From a technical point of view, I quickly learned that the local petrol station and convenience store is going to be quite hard to capture. This is not just because of its size but also the effect the large forecourt canopy has on the light. This is certainly going to need some careful metering before I expose any film in the large format camera.
As a bit of an aside in this regard, I felt I was getting some slightly odd meter reading on the digital Leica I used for this first shoot. Despite the fact the light was so poor, I was surprised by some of the aperture settings that the camera recommended. Set at ISO 400 and 125s I was surprised that it kept wanting small apertures; I had expected it would need smaller f stops but it consistently pushed me towards the upper range on this camera’s lens, f/16. Unfortunately, I did not take a light meter with me to double-check but I did a quick test when I got home that suggested the readings were consistent. (This is not the first time that I have had what I feel to be aberrant readings on this camera but everything actually seems to work fine.) What this does serve to emphasise though is that I am going to have to be careful with meter readings for the film camera.
Another point is that the siting of the large format camera is going to be problematic in a couple of places because of the main road that runs through the village. Coincidentally, more with an eye on portrait photography, I have just bought a 210mm lens for the 4×5 camera which should help with capturing some of the views I want from slightly further way, that is across the road, than I would be able to achieve with my usual 150mm lens.
So far as attracting attention is concerned, in fact only one person approached me during this shoot: someone working at the local car dealer di ask what I was doing but then apologised for getting in my shots! I did take the precaution of putting my NUJ Student and OCA cards in a holder on a lanyard to make things look “official” and that perhaps helped. What sort of reaction I get when I set up a field camera on a heavy tripod, with a focusing cloth over my head, remains to be seen!
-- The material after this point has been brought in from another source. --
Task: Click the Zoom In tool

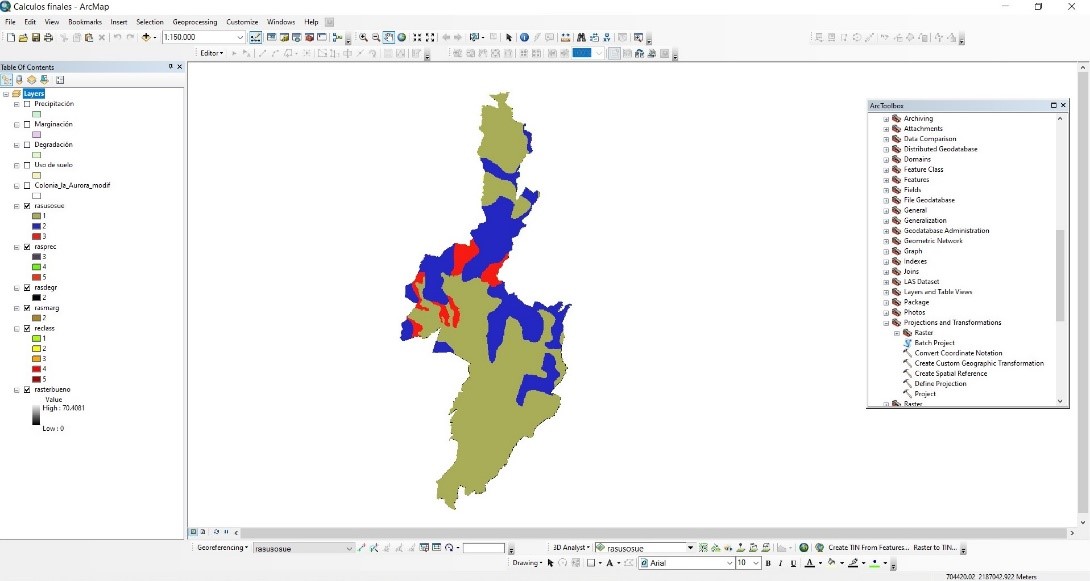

As yet unsorted and unedited, here are the contacts sheets from this first shoot (from which it is immediately clear that I need to rethink and look again at the angles for some of these sites):
While waiting for an opportunity to get out and start shooting this project (I have been rather frustrated by recent bad weather and too many other things to do when the weather has been reasonable) I have been doing a bit more research, in particular looking at the “New Topographics”, among others, which has led to some interesting conclusions and raised some further questions.
I have not looked much again at the Bechers notwithstanding they were part of the New Topographics show. This is not because I do not like their work, as I have written elsewhere more than once I do, but simply because their overtly and deliberately typological approach does not really help me with this project. They would have been relevant if I had intended to photograph different examples of the same type of building, as with Jethro Marshall’s village halls, but instead I am looking at a range of different buildings within the one village.
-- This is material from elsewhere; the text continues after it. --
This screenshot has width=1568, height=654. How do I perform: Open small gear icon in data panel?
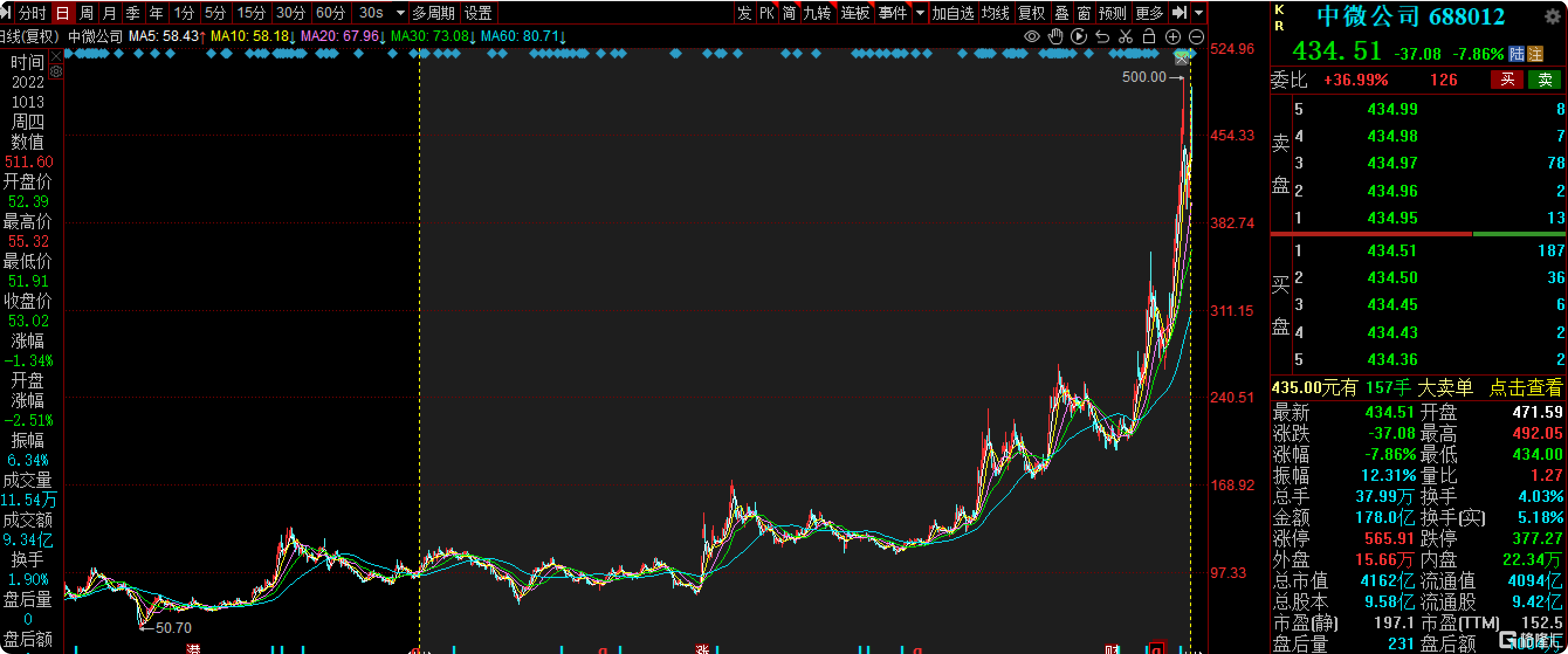pos(56,72)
Putting aside my disagreement with Baltz’s views on the nature and function of landscape, and Adam’s notion of Form, I have looked again at both of their work but have found that neither really adds anything to my current thinking. I find that Baltz’s exaggeratedly deadpan aesthetic, though I quite like it in its own right, does not really fit with what I want to explore here. What I am interested in is the human intervention in the landscape to make otherwise non-descript spaces places with a particular significance. His approach is just that bit too blank for my purposes.
Otherwise, again much though I admire, for example, his night-time suburban images, they do not really take me any further forward.
Much of his rural landscape work, even where it shows signs of human intervention, is a bit too empty for what I am after, simply because the countryside that he worked in was itself so empty!
Taking the New Topographics as a starting point, I have also looked at some of the New Düsseldorf School, such as Struth, Ruff, and Gursky, but again do not feel that I gain anything useful from them. Gursky, for example, is certainly deadpan, but the monumentality of many of his images, both the subject matter and the physical photographs themselves, are a little off-putting and not really relevant to the much more domestic scale of my project.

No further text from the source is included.